IDENTITY OF BURNT REMAINS.
The medical jurist will no doubt find cremation a formidable barrier in elucidating the question of identity, although the entire destruction of a dead body is a matter of extreme difficulty.
In the case of calcination chemical analysis of the ash would detect the phosphate of lime, but this would throw no light upon the subject, since the ash of human bones and that of the lower animals is identical. If the burnt bone is entire, the state of the epiphyses may enlighten the question of the determination of age. The following two cases, in which fragments or portions of bone had been submitted to the action of fire, show how medical training and some knowledge of comparative anatomy may contribute to the establishment of guilt or may attest innocence.
In the case of The Queen vs. John Henry Wilson, for murder, the accused burnt his step-father in a lime-kiln for over a week, and on strewing ashes from the kiln fine fragments of bone picked up were afterward identified as human. At the trial identity rested on the fact of finding two buttons and a buckle, which were recognized as part of the deceased’s wearing apparel when last seen.
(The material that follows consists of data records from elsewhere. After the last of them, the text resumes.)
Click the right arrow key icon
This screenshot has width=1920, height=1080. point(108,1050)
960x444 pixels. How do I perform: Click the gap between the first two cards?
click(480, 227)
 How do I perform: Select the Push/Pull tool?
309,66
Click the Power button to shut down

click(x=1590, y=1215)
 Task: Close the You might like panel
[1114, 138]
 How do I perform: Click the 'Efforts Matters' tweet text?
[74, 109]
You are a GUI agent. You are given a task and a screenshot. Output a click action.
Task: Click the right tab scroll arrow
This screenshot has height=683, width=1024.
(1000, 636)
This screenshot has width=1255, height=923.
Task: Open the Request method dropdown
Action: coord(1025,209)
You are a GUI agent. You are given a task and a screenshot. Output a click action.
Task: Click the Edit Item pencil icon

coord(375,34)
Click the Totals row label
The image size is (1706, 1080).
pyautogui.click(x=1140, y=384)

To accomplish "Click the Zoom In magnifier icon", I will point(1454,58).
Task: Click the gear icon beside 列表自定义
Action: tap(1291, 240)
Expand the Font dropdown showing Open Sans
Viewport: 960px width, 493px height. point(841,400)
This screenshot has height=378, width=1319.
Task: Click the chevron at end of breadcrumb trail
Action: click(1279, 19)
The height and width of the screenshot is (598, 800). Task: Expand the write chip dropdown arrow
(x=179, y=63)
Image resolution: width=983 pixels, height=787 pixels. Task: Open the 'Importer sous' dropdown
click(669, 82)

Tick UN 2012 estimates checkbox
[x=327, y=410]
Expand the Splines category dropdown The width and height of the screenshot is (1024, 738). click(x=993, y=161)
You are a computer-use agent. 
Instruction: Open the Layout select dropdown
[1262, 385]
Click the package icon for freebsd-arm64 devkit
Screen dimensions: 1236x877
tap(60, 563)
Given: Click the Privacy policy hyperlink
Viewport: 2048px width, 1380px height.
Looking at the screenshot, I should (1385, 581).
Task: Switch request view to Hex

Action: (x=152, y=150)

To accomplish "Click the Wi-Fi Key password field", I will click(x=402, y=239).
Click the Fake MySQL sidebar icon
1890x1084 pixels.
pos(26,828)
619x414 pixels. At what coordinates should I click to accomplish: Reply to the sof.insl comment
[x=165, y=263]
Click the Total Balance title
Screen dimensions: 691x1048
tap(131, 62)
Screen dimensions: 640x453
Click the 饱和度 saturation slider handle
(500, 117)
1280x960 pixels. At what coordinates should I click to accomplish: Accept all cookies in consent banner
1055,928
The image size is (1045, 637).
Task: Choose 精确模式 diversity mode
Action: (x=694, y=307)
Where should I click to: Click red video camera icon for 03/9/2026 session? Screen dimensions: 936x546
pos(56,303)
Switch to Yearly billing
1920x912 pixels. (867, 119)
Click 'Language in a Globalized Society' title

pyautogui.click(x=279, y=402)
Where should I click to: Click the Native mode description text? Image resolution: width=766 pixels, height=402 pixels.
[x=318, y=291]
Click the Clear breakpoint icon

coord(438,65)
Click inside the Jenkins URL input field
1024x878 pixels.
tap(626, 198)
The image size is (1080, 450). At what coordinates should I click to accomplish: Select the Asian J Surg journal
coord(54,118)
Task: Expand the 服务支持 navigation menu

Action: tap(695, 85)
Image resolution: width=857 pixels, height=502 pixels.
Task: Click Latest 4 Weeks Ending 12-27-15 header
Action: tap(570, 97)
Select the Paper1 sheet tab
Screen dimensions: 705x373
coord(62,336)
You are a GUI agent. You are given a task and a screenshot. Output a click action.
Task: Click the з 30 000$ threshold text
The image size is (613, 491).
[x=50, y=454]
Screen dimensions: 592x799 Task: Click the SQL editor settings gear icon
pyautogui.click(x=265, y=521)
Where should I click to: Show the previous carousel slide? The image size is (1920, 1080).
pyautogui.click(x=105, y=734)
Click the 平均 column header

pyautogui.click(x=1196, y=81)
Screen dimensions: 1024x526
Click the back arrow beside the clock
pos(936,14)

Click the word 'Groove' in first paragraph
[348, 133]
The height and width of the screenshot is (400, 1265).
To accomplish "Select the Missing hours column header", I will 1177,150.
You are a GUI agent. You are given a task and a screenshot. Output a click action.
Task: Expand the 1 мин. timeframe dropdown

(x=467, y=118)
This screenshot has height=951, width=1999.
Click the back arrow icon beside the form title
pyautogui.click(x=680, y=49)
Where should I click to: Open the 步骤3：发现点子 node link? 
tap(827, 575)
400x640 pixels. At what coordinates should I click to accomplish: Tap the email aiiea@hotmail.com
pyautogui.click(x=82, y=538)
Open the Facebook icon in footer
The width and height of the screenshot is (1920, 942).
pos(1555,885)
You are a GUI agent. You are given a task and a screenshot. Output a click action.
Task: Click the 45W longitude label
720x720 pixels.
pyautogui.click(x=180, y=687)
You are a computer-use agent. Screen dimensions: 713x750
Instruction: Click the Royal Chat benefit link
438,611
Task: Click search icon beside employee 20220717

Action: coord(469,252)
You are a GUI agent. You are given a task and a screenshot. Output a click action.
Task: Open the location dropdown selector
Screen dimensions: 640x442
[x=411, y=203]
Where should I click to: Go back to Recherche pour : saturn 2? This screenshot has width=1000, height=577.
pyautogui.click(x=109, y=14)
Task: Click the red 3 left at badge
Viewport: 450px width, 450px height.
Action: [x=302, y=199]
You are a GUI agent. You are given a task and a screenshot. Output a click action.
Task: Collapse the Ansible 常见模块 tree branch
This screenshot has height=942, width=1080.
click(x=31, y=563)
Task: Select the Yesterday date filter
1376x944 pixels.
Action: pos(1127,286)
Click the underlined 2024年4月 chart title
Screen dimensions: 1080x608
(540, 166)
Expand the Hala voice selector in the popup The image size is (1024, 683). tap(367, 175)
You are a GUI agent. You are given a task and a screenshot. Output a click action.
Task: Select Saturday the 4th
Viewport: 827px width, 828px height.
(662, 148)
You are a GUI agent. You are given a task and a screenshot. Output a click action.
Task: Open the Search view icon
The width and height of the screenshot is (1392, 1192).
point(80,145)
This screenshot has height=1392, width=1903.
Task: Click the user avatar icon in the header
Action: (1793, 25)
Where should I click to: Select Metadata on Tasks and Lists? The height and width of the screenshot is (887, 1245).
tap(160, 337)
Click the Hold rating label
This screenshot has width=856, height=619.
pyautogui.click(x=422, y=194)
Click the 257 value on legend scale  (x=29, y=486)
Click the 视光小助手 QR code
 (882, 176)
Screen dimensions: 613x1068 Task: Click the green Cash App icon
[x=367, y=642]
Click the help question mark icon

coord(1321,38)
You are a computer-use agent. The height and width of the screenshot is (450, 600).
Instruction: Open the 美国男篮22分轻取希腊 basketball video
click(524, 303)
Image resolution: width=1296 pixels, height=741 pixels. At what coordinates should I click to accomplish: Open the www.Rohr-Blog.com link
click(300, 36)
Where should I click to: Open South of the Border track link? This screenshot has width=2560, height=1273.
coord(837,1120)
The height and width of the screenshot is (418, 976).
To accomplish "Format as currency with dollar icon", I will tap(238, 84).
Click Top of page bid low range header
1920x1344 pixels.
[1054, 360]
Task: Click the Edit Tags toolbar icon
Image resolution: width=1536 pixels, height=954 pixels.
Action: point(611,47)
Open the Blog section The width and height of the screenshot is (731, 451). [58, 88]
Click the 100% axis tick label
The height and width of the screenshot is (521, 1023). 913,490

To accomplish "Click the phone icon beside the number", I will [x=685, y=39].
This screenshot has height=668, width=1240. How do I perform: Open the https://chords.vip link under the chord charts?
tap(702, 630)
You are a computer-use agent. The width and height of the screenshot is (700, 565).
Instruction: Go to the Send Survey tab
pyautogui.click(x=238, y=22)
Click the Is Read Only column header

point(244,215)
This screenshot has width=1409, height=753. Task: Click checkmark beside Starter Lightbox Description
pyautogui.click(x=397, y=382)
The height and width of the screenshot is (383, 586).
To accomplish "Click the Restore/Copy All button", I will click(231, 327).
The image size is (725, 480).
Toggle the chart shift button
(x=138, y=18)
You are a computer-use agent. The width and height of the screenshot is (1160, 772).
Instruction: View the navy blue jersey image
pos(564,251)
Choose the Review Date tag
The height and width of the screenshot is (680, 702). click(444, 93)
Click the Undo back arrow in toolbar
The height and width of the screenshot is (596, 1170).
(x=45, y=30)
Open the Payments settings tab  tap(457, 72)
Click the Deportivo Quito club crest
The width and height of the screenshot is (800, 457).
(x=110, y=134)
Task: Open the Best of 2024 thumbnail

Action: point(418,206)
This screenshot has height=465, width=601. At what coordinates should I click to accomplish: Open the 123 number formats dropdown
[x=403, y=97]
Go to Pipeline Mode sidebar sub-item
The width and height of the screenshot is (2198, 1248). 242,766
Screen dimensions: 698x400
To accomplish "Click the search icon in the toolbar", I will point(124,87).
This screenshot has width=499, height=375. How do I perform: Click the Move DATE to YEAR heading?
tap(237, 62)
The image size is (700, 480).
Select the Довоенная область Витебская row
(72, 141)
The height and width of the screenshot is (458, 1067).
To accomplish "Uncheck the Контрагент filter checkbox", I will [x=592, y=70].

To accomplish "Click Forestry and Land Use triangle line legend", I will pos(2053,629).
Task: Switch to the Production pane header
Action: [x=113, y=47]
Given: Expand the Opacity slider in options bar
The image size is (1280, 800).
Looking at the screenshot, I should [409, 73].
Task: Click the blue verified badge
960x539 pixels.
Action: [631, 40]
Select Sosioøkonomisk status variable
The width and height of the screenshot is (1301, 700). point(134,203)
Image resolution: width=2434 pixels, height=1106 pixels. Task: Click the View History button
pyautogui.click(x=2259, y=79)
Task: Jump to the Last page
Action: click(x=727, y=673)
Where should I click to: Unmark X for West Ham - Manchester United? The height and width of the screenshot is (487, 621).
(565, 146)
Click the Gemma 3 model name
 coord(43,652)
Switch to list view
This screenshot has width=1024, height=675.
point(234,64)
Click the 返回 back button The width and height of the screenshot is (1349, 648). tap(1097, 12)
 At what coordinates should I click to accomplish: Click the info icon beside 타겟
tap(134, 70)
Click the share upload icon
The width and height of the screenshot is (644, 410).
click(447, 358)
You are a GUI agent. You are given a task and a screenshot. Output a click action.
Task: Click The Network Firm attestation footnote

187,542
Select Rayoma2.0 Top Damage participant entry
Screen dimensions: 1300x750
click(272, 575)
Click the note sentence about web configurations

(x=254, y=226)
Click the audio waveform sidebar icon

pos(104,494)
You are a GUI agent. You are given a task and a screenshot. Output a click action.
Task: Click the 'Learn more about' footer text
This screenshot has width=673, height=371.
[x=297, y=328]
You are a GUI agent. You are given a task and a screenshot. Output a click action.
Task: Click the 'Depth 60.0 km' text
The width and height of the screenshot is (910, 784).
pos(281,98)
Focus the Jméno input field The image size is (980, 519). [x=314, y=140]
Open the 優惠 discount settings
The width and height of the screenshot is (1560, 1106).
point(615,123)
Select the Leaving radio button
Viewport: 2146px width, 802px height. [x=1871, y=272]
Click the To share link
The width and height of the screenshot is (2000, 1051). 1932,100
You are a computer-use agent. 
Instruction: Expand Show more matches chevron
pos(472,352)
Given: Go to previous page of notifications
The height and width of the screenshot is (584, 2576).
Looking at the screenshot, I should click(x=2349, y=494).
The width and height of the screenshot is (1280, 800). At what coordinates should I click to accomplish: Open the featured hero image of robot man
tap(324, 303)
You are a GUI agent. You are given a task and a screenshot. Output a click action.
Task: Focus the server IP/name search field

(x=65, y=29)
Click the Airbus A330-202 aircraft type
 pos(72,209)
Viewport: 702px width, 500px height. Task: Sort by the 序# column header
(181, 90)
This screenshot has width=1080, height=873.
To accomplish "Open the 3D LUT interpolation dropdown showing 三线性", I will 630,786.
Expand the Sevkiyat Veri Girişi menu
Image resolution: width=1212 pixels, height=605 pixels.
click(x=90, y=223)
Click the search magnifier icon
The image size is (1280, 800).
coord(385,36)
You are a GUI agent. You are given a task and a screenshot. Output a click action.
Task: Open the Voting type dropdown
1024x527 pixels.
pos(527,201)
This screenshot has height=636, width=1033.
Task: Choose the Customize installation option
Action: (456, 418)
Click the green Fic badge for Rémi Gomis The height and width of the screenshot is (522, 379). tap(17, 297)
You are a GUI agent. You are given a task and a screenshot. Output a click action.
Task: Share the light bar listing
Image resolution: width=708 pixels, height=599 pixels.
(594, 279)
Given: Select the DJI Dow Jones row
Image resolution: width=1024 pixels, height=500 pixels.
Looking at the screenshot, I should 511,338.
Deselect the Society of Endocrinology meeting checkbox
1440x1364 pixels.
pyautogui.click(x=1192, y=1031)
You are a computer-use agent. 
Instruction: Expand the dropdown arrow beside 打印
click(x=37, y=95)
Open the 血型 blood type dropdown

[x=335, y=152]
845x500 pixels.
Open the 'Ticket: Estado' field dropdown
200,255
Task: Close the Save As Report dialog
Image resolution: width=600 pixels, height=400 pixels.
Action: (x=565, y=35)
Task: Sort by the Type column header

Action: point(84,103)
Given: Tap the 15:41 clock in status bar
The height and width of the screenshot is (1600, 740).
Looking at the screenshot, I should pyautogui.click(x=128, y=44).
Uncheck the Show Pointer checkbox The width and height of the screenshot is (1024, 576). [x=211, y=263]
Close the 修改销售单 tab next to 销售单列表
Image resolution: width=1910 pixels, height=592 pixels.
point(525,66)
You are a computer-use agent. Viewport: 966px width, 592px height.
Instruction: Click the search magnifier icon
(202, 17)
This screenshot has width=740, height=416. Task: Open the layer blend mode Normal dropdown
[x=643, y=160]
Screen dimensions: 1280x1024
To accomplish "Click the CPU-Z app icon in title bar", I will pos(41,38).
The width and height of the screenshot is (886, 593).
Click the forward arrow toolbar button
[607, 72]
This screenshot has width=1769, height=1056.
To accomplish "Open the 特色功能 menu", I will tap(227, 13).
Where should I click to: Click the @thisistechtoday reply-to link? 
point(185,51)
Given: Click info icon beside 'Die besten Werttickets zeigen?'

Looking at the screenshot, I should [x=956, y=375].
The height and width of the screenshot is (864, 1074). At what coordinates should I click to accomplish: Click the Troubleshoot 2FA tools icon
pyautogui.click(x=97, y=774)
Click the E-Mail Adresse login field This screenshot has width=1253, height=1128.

In the second case, that of a young woman supposed to be in the family way who should not have been, it was thought that she had been confined and made away with the infant. Under this supposition the premises where she lived were searched by the chief constable, who found in the stove some bones and fragments of bones that had been burnt. On examination by a qualified medical man, the fragments turned out to be not human bones, but those of some other animal, presumably those of a pig and of a chicken, which the family, who lived in a tenement-house without a back yard, had put in the stove to get rid of the refuse.[570]